Yonhap news agency carried a similar report.
“In terms of securing aid, Kim [Jong-il]’s visit to China was not so successful. However, it was a considerable achievement that he got the succession plan recognized,” the agency quoted Won as saying.
Asked whether the NIS believed Kim Jong-il had been accompanied by his son, Won said: “Isn’t it possible to see it like that, judging from the places he visited?”
Kim and his entourage made a pilgrimage to places in northeastern China linked to his own father and North Korea’s founder Kim Il-sung, who led a band of anti-Japanese guerrillas. The visits were seen as a bid to confer legitimacy on another dynastic succession.

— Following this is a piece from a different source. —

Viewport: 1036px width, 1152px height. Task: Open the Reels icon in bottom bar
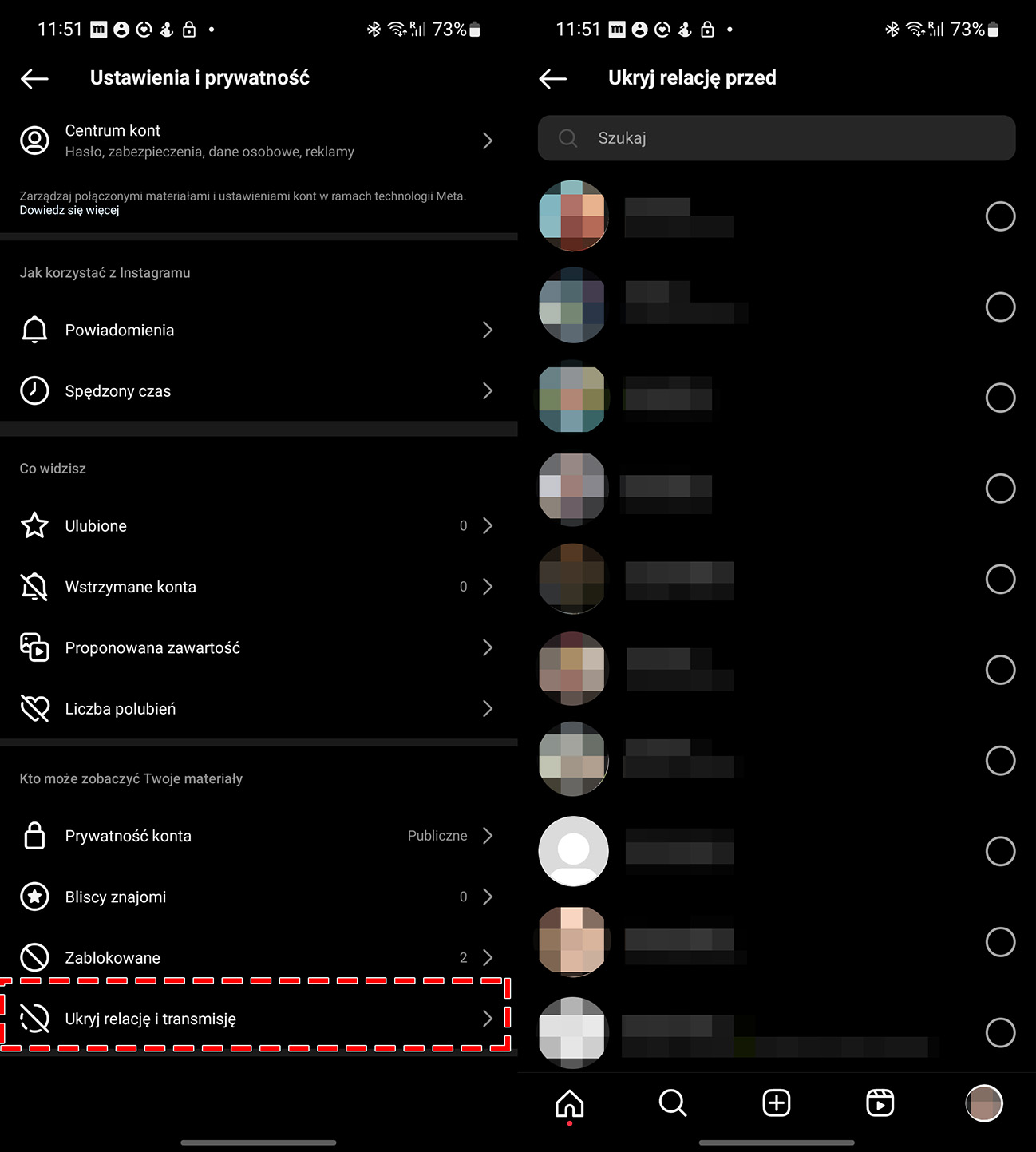coord(880,1103)
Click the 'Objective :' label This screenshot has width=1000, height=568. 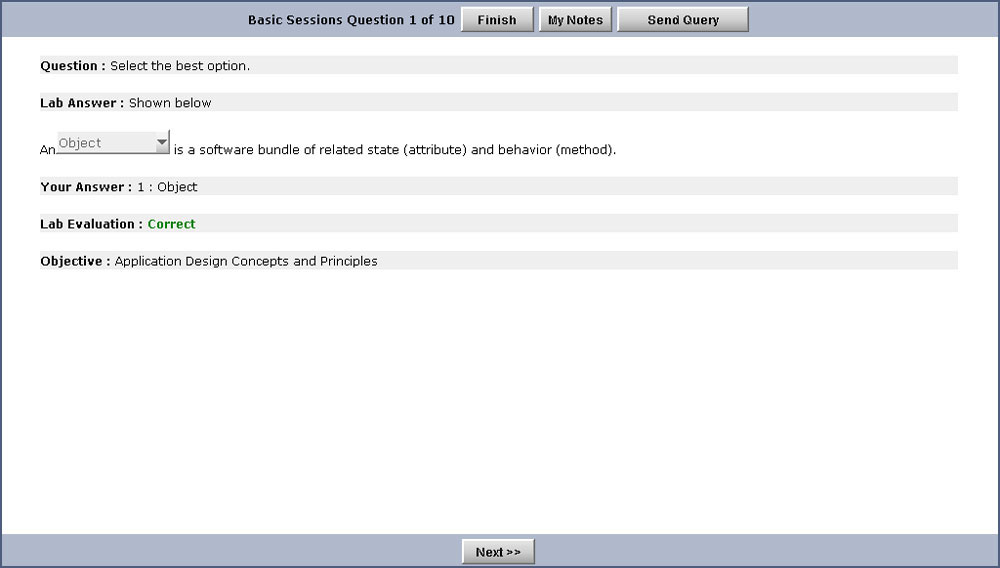coord(75,261)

A meeting scheduled for this month of the North’s ruling party is expected to pave the way for an eventual succession. However, there have been no reports that the conference, the nation’s most important political gathering for 30 years, is under way.
One media report has said the apparent delay is due to the 68-year-old leader’s health problems.
However, Won said the meeting was likely to take place this week. He noted that the North had announced in June that it would take place this month in a period known as sangsun.
Some experts say the term in North Korea refers to the first half of a month.